I actually would not be surprised if the number of "legitimate" (i.e. attempts at being law-abiding) users numbered in the millions. Megaupload provides a bunch of bandwidth and storage, so if you need to distribute gigabytes of data to multiple people it is a reasonable system to use. I have seen scientists using Megaupload and similar services to share data sets. The US Department of Justice used it, and there were members of the recording industry who used it. I have seen open source projects distributed on services like Megaupload, with links posted on forums to help provide more reliable downloads than the project's own servers (an ad-hoc sort of mirroring).

Millions seems like a reasonable estimate to me.

Wah wah... (-1, Flamebait)

Anonymous Coward | more than 2 years ago | (#39756865)

He was paying people to upload pirated content and they have proof of it. He can DIAF

The IP Nazis made an "Example" of him (1)

dryriver (1010635) | more than 2 years ago | (#39756871)

The IP Nazis know that fighting a battle against the entire internet is difficult, costly and unpopular (not that they care the least bit about that last point). So they resort to a much cheaper, age-old, yet highly effective scare-tactic instead: Making "examples" of people. They try to identify high-profile Super-Nodes amongst the filesharers - like the guy who ran MegaUpload dot com. They then put into effect a "America will fuck you up bad regardless of where you may be in the World, pirate-boy" tactic. The message it sends to ordinary people is clear: "We don't care who you are. We don't care where you are.
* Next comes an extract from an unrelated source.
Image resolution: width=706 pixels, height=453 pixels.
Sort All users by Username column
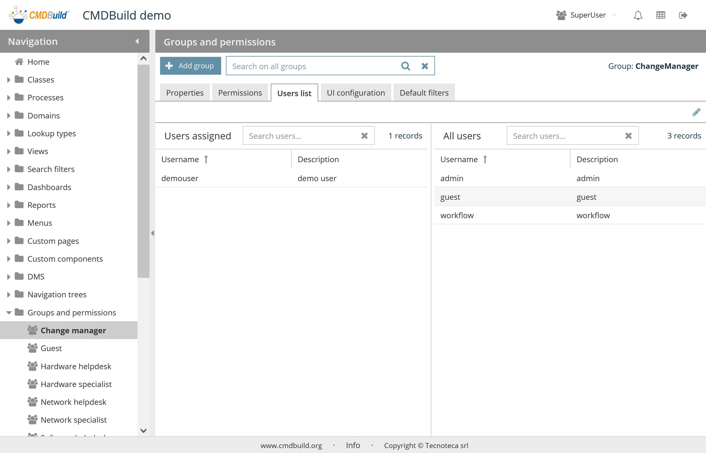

If you pirate our corporate IPs, we will land some law enforcement muscle in your location, and fuck you in the ass with an electrified baton". --------- This is one - probably illegal - way to fight against piracy. Unfortunately, it will eventually backfire on the MAFIAA's asses, and with it also on America. Everybody who watches movies or plays games these days is pretty aware that the quality of said products is going in one direction with each year that passes - down, down, and down more. Everybody knows that the people who produce this stuff don't give a shit about anything but profit, and that they are crooked enough to buy good reviews for bad produce. So eventually, sales of the latter will collapse not because people were pirating so much of it, but rather because people don't want to spend their hard-earned money on it anymore. Its time for functional alternatives to Hollywood and GameWood to arise. I personally believe that will actually happen eventually, when people discover that there are viable alternatives to U.S. made movies and games. As for Kim Dotcom... even if he's not extradited and sentenced to hard prison, people who run operations similar to his are scared of becoming "the next Kim Dotcom". ------- But scare strategies rarely work sattisfactorily in the long run. In the long run, the Movie and game industries will have to try to create a better product sold at a fair price (not the case currently). Or they will eventually face the same fate as MegaUpload - here and thriving today, gone and bankrupt(ed) tomorrow.

millions? (1)

Shavano (2541114) | more than 2 years ago | (#39757015)

I really doubt that millions of people were more than slightly inconvenienced. Smart people didn't put their only copy of any data they thought was important there. A service like that is for backups and exchange with other users. Unless either you were stupid or list your original due to a crash, you can just re-upload to another service.

Otherwise only Megaupload itself and Carpathian are really up a creek.